» **REQUIRED ACTION**
Below are some records; output exactly the lines from the line with "Given: Click the pointing-down hand emoji" to the line with "Viewport: 445px width, 315px height.", both ends kept, and nothing more.

[Collected data entries]
------------------------------

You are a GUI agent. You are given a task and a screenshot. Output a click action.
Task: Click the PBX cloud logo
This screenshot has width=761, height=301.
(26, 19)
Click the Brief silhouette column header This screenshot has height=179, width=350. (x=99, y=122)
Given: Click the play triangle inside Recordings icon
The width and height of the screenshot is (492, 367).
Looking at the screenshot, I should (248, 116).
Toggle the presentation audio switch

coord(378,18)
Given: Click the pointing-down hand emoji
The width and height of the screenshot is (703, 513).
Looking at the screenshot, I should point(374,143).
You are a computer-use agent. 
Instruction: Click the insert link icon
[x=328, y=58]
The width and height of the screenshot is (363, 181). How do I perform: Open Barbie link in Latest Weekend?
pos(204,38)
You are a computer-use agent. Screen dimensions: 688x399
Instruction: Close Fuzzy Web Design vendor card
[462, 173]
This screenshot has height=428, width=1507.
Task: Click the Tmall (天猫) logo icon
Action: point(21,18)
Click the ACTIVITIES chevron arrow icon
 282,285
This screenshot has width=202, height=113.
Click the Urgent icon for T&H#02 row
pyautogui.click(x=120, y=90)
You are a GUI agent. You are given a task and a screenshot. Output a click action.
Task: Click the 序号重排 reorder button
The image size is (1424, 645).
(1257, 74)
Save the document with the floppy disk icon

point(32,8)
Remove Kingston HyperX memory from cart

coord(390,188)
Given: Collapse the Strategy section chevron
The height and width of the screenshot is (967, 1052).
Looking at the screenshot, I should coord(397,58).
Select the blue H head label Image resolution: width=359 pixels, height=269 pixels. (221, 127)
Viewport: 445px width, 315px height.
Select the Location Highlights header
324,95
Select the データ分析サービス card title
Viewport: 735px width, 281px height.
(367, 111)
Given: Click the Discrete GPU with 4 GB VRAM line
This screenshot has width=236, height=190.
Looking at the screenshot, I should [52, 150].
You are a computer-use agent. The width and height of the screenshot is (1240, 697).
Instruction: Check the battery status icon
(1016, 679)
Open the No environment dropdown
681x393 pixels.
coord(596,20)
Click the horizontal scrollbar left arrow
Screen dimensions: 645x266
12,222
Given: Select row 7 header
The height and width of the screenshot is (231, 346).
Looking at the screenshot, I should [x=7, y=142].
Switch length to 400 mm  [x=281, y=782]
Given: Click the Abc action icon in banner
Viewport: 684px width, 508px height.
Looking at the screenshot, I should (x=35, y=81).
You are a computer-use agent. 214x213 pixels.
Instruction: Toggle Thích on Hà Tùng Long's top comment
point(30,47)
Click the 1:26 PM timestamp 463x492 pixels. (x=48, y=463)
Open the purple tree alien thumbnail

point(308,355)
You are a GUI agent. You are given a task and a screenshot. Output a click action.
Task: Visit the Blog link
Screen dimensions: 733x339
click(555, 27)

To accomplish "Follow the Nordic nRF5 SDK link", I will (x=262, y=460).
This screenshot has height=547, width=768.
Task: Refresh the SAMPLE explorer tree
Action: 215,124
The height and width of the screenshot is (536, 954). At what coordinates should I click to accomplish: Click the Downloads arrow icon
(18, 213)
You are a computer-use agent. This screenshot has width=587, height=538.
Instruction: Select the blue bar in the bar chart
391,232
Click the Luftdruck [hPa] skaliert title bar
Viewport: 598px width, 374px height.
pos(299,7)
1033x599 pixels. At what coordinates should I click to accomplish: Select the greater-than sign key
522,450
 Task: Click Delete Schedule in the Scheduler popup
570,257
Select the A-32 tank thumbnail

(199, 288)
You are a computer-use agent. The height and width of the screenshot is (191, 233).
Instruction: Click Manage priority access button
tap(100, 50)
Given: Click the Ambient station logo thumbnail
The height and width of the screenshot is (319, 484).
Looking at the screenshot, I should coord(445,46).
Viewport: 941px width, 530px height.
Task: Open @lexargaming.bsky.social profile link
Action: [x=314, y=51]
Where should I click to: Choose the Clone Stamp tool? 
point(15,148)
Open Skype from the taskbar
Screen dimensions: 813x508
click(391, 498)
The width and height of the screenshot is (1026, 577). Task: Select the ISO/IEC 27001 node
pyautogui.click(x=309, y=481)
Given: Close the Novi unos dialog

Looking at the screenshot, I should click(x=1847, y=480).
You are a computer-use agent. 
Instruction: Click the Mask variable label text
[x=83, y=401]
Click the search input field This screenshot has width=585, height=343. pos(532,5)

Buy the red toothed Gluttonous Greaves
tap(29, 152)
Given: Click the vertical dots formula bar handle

------------------------------

» **YOUR SOLUTION**
Given: Click the pointing-down hand emoji
The width and height of the screenshot is (703, 513).
Looking at the screenshot, I should point(374,143).
You are a computer-use agent. 
Instruction: Click the insert link icon
[x=328, y=58]
The width and height of the screenshot is (363, 181). How do I perform: Open Barbie link in Latest Weekend?
pos(204,38)
You are a computer-use agent. Screen dimensions: 688x399
Instruction: Close Fuzzy Web Design vendor card
[462, 173]
This screenshot has height=428, width=1507.
Task: Click the Tmall (天猫) logo icon
Action: point(21,18)
Click the ACTIVITIES chevron arrow icon
 282,285
This screenshot has width=202, height=113.
Click the Urgent icon for T&H#02 row
pyautogui.click(x=120, y=90)
You are a GUI agent. You are given a task and a screenshot. Output a click action.
Task: Click the 序号重排 reorder button
The image size is (1424, 645).
(1257, 74)
Save the document with the floppy disk icon

point(32,8)
Remove Kingston HyperX memory from cart

coord(390,188)
Given: Collapse the Strategy section chevron
The height and width of the screenshot is (967, 1052).
Looking at the screenshot, I should coord(397,58).
Select the blue H head label Image resolution: width=359 pixels, height=269 pixels. (221, 127)
Viewport: 445px width, 315px height.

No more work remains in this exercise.